Despite this 54% expect higher U.S. interest rates, the U.S. credit rating downgraded, and a weaker dollar.
57% agreed that their organisation must seek new ways to be resilient and less susceptible to macro-economic volatility.
58% think the U.S. dollar will still be the world’s dominant reserve currency in 10 years.
While awaiting the U.S. government decisions on spending cuts and borrowing limits, 39% of companies are continuing their current practices and riding out the storm. At the same time, 34% are moving into new markets.
CGMA business experts make up the world’s largest community of management accountants and guide business decisions across the globe, including at 95 of the world’s top 100 brands and 91 of the Fortune 100. They hold senior positions, including CEO, CFO, and Finance Director, and have a broad perspective on the long-term prospects of their organisations, their markets and their regions.

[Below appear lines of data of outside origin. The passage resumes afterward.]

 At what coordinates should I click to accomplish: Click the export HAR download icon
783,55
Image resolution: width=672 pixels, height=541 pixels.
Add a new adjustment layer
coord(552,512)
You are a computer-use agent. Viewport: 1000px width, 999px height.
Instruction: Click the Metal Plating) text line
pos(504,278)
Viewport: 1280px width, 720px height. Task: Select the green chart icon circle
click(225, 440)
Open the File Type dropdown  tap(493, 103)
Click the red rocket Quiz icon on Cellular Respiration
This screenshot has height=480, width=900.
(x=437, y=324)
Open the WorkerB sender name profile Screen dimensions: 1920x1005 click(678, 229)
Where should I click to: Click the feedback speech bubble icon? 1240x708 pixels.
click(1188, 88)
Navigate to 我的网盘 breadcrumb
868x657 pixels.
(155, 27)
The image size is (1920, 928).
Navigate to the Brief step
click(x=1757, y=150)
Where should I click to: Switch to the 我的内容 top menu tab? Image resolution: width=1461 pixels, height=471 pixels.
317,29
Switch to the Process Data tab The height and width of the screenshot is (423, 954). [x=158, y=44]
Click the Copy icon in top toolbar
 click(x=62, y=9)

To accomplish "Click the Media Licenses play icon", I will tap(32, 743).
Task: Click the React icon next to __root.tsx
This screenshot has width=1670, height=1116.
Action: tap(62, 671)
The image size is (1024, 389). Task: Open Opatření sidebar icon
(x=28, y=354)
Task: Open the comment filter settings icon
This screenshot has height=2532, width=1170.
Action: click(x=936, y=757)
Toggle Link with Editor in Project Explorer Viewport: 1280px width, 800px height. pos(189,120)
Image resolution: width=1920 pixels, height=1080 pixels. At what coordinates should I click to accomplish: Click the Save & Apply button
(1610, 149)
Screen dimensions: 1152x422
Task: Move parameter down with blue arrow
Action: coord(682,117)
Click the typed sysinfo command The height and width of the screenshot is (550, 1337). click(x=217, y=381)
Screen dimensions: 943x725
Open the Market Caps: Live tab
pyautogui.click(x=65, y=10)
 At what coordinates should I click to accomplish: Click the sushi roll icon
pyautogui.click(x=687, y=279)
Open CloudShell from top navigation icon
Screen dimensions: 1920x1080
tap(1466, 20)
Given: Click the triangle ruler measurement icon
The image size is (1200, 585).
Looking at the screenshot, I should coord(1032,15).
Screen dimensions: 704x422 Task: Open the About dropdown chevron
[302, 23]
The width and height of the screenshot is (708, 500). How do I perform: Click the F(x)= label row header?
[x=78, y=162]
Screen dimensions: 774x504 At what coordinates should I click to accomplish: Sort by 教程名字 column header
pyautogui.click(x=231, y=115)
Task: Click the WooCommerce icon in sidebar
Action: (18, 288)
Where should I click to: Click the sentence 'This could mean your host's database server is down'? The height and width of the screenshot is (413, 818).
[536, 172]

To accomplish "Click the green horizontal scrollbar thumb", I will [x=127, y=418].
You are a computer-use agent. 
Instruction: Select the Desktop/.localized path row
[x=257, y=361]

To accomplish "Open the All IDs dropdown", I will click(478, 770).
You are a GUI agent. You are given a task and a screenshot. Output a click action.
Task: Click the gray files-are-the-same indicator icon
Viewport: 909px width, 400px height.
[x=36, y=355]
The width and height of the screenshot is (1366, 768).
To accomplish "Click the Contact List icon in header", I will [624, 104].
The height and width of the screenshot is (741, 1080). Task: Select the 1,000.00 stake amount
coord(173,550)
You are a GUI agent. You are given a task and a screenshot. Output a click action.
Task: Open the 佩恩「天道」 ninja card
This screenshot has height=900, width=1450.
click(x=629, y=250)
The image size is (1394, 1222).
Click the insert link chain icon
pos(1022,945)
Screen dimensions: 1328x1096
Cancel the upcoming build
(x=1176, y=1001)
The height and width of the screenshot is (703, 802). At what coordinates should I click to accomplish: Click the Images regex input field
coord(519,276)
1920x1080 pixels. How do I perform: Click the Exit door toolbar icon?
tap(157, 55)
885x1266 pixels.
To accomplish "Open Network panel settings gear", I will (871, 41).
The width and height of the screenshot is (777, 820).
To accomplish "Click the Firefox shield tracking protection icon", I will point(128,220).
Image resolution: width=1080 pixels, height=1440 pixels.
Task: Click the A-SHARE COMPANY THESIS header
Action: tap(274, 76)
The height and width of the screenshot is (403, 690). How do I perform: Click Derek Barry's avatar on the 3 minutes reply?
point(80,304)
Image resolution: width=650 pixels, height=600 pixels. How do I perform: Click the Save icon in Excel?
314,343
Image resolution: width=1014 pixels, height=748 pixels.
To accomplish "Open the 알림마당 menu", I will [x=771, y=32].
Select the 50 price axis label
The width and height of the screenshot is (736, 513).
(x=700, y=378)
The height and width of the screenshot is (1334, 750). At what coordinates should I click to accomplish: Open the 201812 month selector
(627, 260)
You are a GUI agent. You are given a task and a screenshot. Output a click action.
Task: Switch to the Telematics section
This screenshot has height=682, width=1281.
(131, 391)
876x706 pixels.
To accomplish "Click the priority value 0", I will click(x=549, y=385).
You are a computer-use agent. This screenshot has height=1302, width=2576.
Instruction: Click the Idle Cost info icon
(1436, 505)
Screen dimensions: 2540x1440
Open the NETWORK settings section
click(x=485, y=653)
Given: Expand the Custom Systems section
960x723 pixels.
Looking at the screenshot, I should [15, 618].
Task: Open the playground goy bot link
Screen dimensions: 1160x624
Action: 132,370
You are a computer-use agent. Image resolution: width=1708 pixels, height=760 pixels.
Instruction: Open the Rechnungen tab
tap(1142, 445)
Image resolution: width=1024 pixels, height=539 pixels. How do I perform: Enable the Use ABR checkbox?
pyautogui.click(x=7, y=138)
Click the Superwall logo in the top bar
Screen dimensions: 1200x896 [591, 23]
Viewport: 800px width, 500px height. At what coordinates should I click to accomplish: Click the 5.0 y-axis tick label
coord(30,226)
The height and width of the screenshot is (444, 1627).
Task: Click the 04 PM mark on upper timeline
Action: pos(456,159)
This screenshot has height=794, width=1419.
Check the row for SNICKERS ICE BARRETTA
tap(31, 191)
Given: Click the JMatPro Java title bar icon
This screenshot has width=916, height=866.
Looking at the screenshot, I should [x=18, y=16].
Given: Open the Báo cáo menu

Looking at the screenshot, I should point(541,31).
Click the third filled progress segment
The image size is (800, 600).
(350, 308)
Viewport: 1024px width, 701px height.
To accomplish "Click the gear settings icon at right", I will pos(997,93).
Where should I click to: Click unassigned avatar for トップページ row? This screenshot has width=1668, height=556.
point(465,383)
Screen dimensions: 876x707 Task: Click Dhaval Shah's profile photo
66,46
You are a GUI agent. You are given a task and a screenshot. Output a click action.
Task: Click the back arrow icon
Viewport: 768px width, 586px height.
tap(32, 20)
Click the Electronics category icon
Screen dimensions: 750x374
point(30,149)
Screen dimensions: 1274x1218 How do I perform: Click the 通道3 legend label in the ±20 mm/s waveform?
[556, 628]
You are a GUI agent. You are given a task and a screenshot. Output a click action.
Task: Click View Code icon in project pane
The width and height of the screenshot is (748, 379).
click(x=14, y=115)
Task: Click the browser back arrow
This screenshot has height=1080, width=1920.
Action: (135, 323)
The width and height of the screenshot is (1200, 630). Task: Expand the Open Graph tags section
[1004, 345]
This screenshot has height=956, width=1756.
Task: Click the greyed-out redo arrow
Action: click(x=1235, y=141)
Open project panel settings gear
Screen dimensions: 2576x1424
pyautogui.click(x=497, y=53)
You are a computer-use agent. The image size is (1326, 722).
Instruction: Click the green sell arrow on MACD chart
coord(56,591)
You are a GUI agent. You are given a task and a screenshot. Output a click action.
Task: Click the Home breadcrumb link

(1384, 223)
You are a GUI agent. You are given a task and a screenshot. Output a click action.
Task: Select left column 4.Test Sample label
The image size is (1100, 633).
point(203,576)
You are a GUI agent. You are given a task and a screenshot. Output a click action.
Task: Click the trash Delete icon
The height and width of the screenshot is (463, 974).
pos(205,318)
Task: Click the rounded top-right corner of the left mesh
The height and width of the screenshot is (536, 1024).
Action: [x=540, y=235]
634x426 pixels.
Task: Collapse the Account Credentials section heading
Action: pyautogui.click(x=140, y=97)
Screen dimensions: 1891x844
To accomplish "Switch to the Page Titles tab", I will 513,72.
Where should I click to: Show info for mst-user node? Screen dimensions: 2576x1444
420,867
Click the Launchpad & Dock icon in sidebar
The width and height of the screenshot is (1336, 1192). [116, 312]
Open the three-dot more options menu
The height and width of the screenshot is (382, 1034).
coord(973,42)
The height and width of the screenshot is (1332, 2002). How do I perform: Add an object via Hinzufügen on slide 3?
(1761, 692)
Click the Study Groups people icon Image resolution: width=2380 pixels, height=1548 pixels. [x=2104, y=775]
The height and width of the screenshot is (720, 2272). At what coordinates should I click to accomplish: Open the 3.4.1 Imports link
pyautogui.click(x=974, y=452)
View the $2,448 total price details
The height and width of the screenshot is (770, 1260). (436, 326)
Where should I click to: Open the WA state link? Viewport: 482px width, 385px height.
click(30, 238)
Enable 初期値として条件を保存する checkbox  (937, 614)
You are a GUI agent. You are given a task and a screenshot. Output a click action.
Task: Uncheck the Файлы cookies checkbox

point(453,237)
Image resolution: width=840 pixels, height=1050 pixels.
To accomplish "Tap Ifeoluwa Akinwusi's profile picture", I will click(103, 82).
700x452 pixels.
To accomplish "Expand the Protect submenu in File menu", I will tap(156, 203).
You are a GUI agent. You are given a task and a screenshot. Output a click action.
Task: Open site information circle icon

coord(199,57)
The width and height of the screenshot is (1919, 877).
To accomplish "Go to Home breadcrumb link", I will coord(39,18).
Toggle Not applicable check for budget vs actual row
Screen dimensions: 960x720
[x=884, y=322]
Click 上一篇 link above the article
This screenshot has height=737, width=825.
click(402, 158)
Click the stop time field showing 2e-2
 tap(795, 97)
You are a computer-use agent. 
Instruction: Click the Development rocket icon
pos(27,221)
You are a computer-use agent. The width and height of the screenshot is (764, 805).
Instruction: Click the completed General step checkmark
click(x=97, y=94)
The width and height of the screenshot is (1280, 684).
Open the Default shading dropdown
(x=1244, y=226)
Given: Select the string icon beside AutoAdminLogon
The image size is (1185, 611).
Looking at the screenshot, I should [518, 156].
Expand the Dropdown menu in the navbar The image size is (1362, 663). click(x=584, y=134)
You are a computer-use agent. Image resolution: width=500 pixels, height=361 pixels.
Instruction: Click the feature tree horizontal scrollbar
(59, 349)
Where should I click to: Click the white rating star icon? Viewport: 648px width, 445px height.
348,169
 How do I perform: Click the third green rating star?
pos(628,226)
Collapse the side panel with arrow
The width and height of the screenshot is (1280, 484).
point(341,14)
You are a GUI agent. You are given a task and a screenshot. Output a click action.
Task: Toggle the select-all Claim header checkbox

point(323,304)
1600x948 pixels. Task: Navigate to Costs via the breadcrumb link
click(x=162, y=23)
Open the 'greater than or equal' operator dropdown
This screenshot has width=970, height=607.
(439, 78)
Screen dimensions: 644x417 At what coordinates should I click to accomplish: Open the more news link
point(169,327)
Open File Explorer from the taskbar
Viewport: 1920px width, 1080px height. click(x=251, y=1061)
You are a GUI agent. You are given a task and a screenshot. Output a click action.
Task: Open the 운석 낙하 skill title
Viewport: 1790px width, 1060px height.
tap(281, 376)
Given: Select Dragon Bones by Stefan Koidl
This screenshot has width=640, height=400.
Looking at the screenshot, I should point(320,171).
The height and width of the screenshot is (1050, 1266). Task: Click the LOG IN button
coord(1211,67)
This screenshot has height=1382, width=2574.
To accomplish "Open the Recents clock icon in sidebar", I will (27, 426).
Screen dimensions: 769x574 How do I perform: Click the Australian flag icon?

Geetu Ahuja, Head of GCC, CIMA, said: “There will always be another U.S. debt crisis, Arab Spring or Eurozone disaster just around the corner.
But business in the region is recovering and with organisations focused on driving growth and innovation, it seems that future crises will have less of an impact and they will regain their footing more easily.
By developing long-term strategy plans and entering other markets, companies will find overall stability despite any regional issues. This can be seen as many local companies are expanding throughout the GCC and into places such as South East Asia.”
Barry Melancon CPA, CGMA, Chief Executive Officer, AICPA, said: “The repercussions of U.S. debt ceiling and spending decisions will reverberate across the global economy and may touch many of the world’s businesses. Management accountants are bracing for short and long-term implications, even as they look for ways to make their businesses less vulnerable to the pulses of geo-political forces.”
Five top tips for business leaders to build resilience:
It is vital for organisations to adjust their risk radar and anticipate the impact of such scenarios on investment and future growth without being diverted from creating a suitable long-term strategy. This will build resilience in the face of ongoing economic uncertainty.
Understand your business model. What creates, and could potentially destroy, value in your business?
Harness the power of transparency. Create a line of sight between capital sources and how it will be invested in the sustained success of the business, beyond the short-term.
Ensure robust information flows. Build confidence in the right information that drives investment and risk mitigation decisions.
Go beyond defining a risk appetite. Have a risk attitude that empowers all in the business to take appropriate risks that drive growth and opportunity.
Be clear on the skills and talents you need now for tomorrow. Identify and close potential skills gaps you may have when considering your future business model, markets and innovation agenda.